Other applications of XL-MS. CovalX unique XL protocol will let you succeed on projects like:
- Protein-Protein Interactions
- Mapping Aggregates
- Parallel Paratope Mapping Analysis
Coval-X linear conformational epitope mapping service Linear Vs Conformational Epitopes
Epitopes can be defined by two general categories, linear or conformational. A linear (or sequential) epitope is composed of a linear stretch of amino acids in the sequence which has no 3-dimensional structure. A conformational epitope is one that requires tertiary folding to create the proper binding region.
Conformational epitopes are most often found in regions that have broken (discontinuous) in the amino acid binding sequence requiring the structure to be folded to bring the regions into proximity. Conformational mapping techniques can be used for identifying either linear or conformational epitopes. However, linear techniques cannot map conformational epitopes.

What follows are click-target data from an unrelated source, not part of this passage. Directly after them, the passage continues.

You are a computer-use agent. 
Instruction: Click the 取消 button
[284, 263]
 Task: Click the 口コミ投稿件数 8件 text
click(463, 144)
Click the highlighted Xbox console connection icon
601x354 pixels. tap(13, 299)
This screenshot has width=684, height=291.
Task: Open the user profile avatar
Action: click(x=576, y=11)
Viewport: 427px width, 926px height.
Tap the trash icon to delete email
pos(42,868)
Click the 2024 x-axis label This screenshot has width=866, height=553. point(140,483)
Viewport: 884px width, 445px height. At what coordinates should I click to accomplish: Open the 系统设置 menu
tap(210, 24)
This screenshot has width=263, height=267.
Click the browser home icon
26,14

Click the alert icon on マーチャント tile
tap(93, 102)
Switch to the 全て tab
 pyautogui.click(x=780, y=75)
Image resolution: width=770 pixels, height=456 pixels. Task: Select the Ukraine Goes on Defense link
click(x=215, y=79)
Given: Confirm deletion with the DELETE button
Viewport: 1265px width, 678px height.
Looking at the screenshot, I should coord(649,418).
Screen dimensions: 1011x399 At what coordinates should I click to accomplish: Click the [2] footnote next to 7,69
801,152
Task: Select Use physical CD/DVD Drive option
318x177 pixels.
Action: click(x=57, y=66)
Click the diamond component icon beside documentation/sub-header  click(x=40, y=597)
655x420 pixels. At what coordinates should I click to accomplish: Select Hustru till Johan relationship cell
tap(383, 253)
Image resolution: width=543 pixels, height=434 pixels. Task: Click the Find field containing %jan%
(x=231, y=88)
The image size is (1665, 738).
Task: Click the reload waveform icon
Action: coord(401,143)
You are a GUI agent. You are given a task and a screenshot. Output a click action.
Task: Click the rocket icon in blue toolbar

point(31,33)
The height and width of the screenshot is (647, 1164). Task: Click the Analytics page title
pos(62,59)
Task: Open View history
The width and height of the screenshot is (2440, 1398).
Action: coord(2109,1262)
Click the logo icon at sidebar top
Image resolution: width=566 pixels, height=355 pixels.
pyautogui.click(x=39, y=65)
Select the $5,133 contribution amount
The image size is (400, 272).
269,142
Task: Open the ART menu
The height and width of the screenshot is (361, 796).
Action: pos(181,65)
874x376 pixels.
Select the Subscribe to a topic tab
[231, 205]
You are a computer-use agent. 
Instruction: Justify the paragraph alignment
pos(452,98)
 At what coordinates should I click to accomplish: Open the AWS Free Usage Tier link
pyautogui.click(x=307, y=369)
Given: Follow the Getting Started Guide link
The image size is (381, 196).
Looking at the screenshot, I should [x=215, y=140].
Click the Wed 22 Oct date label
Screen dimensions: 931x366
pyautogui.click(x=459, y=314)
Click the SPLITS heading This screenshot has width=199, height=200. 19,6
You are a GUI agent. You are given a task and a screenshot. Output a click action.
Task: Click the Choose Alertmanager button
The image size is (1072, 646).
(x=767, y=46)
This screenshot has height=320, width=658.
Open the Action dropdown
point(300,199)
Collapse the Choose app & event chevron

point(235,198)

Depending on the “resolution” of the technique utilized, the region identified can be individual amino acids, small groups of amino acids, or peptide stretches of the protein. In general, higher resolution techniques are more complex, time-consuming, and require more material/time.
How CovalX Helps Ensure Success
One of the unique capabilities at CovalX is the rapid and robust ability to detect large molecules and intact protein complexes by MALDI mass spec. For all epitope mapping projects, individual proteins are first screened to confirm mass and detect significant multimerization. Then the complex is detected intact, and stoichiometry is determined before epitope mapping is performed.
This rapid screening has proven to be beneficial in saving our customers time and money prior to conducting the more advanced and costly epitope mapping projects. The cost and time of this process are standard in all project quotes for both XL-MS and HDX-MS epitope mapping projects.